* _TEXT PASSAGE_:
____________

In 1206 he served as deputy to Grand Commander Wanyan Saibu (完顏賽不) and joined the Jin invasion of the Song dynasty. In the Zhenshui region, the Jin army encountered a Song force sent to block their advance. After discussion, Saibu and the other generals attacked head on, while Puxian Wannu led his troops around to strike from the rear. When the Song lines collapsed and began to fall back, he launched his assault, cutting down large numbers of retreating soldiers. In that battle some twenty thousand Song troops were killed, several thousand horses and livestock were captured, along with a great quantity of weapons and armor. For this success, the ruler of Jin, Wanyan Jing (完顏璟), promoted him to  Pacification Commissioner of Xianping (咸平招討使) and sent him to Liaodong (遼東, today's eastern Liaoning).

In 1211 Genghis Khan led a massive army south, declaring war on Jin. As the Mongol forces advanced toward Zhongdu (中都), they clashed with Jin troops at Yehu Ridge (野狐嶺). The Mongol commanders pressed their attack, slaughtered the blocking forces, and routed the Jin army. On hearing of the disaster, the ruler of Jin was shaken, fled in haste, and moved his capital to Kaifeng. Puxian Wannu also took part in the campaign, but after the defeat he withdrew to Xianping. The Mongol victory severed the link between the northeast and the central regions, leaving the Jin state effectively cut in two.

After the move to Kaifeng, the situation in the northeast grew increasingly unstable. Local Khitan groups rose in rebellion, with Yelü Liuge (耶律留哥), Yelü Hanshe (耶律喊舍), Yelü Jinshan (耶律金山), Yelü Sibu (耶律厮不) and others proclaiming the restoration of the Liao. The ruler of Jin repeatedly ordered Puxian Wannu to suppress them. He fought several campaigns, winning at times and losing at others, but was unable to bring the region under lasting control.

In 1215, with Khitan and Mongol attacks pressing constantly against the Jurchen, the crisis deepened. That same year, the Mongols captured Zhongdu, the Jin city that had once been the capital. Puxian Wannu called the Jurchen chieftains of the region to a council at Xianping. He declared that the Wanyan clan had withdrawn to Kaifeng and stood on the edge of ruin, yet continued to issue commands that bore no relation to reality. If this continued, Liaodong would be lost. He urged that they should stand on their own, and asked them to trust him, promising to lead them through the crisis.

____________

* _SOURCE MATERIAL_:
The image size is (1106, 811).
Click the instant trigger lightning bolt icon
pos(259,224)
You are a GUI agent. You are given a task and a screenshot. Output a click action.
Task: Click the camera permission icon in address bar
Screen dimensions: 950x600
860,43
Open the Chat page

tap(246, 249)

____________

* _PROBLEMS TO WORK ON_:
(1) In the passage on Puxian Wannu, where did the ruler of Jin move his capital after the defeat at Yehu Ridge?
(2) Turn the paragraph of the passage on Puxian Wannu that begins "After the move to Kaifeng" into a short bulleted list that keeps its main facts.
(3) Carry on the passage on Puxian Wannu from the end of its final paragraph.

* _TASK-BY-TASK ANSWERS_:
(1) Kaifeng.

(2)
- After the move to Kaifeng, the northeast became increasingly unstable.
- Local Khitan groups rebelled, and leaders including Yelü Liuge, Yelü Hanshe, Yelü Jinshan and Yelü Sibu proclaimed the restoration of the Liao.
- The ruler of Jin repeatedly ordered Puxian Wannu to suppress them.
- He fought several campaigns with mixed results but could not bring the region under lasting control.

(3)
With the support of the chieftains, Puxian Wannu declared his independence in Liaodong. He founded a new state called Great Zhen (大真), took the title of Heavenly King (天王), and proclaimed the reign title Tiantai (天泰).

== Early reign ==

In 1217 he moved from Dongjing to the Tumen River basin possibly to avoid both Mongol and Jin oppressions. He again named his kingdom Eastern Xia or Dongxia (东夏/東夏), established the capital around Yanji and called it Nanjing (南京 literally: "Southern Capital"). His domain extended north to Laoyeling Mountains, south to Hamgyŏngnamdo in modern-day North Korea, east to the Sea of Japan and west to the Zhangguangcailing Mountains, corresponding to the borderlands of modern-day China, Russia and North Korea.

He seems to have submitted to the Mongol Empire again. In 1218 the Mongol and Eastern Xia armies jointly intruded into Goryeo to subdue the Khitan remnants. Goryeo also joined the campaign and the Khitans were exterminated. The Mongol army retreated after establishing a "sibling" relationship with Goryeo. Mongol officers with Eastern Xia delegates came to Goryeo to exact tribute.

== Late reign ==

In 1222 Puxian Wannu revolted against the Mongol Empire yet again while Genghis Khan made an expedition toward the west. Since Goryeo rejected his demand for the opening of trading posts on the border, he invaded Goryeo many times. In 1233 Ögedei's son Güyük attacked Eastern Xia with a large force and captured Puxian Wannu. Wannu was executed by beheading after his capture, and the Eastern Xia collapsed nearly immediately afterwards. With the demise of Puxian Wannu, Jurchen remnants in Manchuria surrendered resulting in almost two hundred years of Mongol rule in Manchuria thereafter. The Jin dynasty was overthrown in the next year.